(Stored records)
_____

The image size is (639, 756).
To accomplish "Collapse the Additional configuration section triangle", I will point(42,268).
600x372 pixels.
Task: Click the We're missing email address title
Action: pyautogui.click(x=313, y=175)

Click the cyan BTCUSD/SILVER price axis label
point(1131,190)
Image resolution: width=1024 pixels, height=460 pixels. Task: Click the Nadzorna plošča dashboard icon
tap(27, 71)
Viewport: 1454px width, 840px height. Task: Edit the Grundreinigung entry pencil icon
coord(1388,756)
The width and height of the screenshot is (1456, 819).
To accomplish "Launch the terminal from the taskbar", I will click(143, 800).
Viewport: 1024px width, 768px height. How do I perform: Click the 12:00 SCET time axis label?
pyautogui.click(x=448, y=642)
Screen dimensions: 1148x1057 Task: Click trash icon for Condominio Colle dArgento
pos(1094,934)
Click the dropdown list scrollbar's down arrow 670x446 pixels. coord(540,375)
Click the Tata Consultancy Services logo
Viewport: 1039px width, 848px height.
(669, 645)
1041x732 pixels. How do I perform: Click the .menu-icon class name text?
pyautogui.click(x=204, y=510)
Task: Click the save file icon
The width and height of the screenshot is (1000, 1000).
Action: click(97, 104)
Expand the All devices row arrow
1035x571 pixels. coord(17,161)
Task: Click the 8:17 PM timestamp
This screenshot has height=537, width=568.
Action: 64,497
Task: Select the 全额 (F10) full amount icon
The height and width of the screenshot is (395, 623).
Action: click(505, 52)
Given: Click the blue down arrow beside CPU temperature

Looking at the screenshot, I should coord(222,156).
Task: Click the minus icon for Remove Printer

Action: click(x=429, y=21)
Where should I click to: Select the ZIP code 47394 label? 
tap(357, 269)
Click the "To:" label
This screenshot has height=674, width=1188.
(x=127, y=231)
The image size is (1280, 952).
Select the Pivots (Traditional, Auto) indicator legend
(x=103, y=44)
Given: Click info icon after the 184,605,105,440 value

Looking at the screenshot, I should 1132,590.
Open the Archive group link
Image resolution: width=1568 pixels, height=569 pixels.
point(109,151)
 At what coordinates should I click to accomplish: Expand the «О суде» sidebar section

_____

= TASK DESCRIPTION =
Each line of the records that contains the string "size" must be copied.

= TASK RESULT =
The image size is (639, 756).
The image size is (1280, 952).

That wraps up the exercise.